The writer Shaula Evans recently began a discussion on flash fiction in her Zoetrope Virtual Writer's Studio room it takes a village to raise a writer. Here's how she began that discussion:

I've been reading up on flash fiction over the holidays.

There seems to be zero consensus about what flash is. Cool! That's exciting! That means we're still in the inchoate stage of a new form with room to experiment and play.

I could discern two main camps in the battle to define flash. One camp says flash is all about word count: it's a story, just like a short story, only shorter. And these extra-short stories have word counts of around 1000 words or less, depending on who you ask.

The other camp says flash is all about /not/ being a short story. It's about capturing a moment, but not just a vignette or a snapshot, a moment of transformation, of insight, of epiphany. It's about seizing THE moment when something happens, when something shifts.

(I've grossly oversimplified. There's lots of nuance out there in other people's ideas, and there's more of a continuum of thinking than a dichotomy. These just seem to be the two poles of the thinking that I've encountered.)

I've betrayed my bias here: I think the second idea is more interesting. But at least half the important people in writing disagree with me.

I'm coming to realize that it's pretty much impossible to reconcile these two approaches to flash, the it-is-a-story concept versus the it's-not-a-story concept.

I'm also coming to realize that writing the stories I have in me to write, and letting the story dictate the form, is the truest way for me to write.

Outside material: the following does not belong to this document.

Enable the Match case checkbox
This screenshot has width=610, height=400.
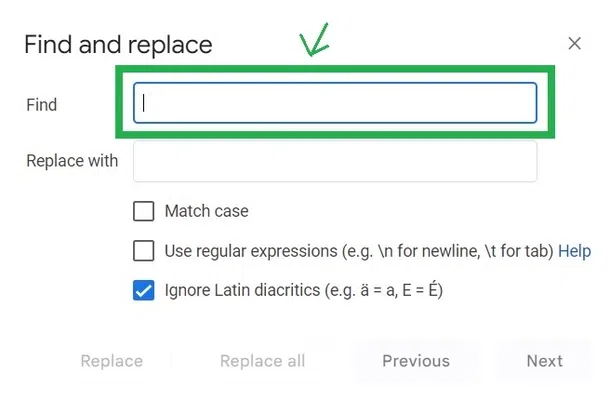click(144, 211)
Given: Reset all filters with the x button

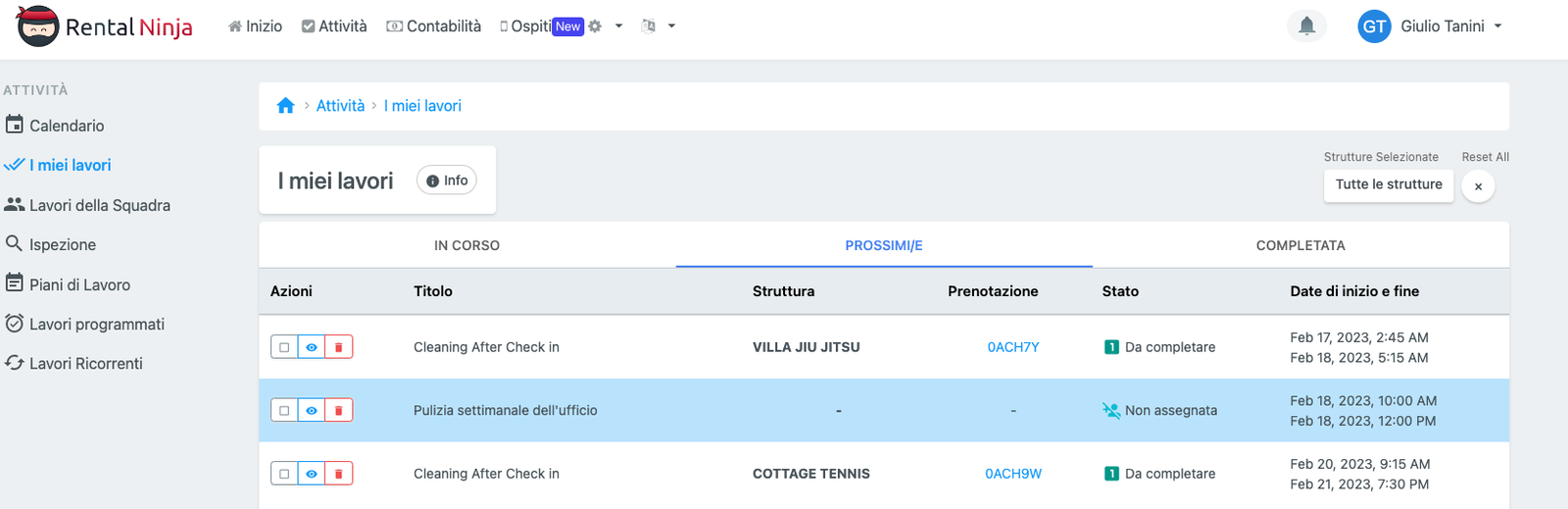Looking at the screenshot, I should tap(1478, 186).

I'm raising the question here because I'm very interested in what YOU think Flash is. Do you read it? Do you write it? What works for you? What misses the mark? Do you care about flash at all or is the form not for you?

I'm not interested in definitive answers—they're a good way to shut down a conversation, and a bad way to stir up creativity. But I'm very interested in your opinions, and your experiences and impressions as writers and readers.

What are the hallmarks of good flash for you as a reader? And what do you try to do with flash as a writer?

What's flash all about anyway? What do you think?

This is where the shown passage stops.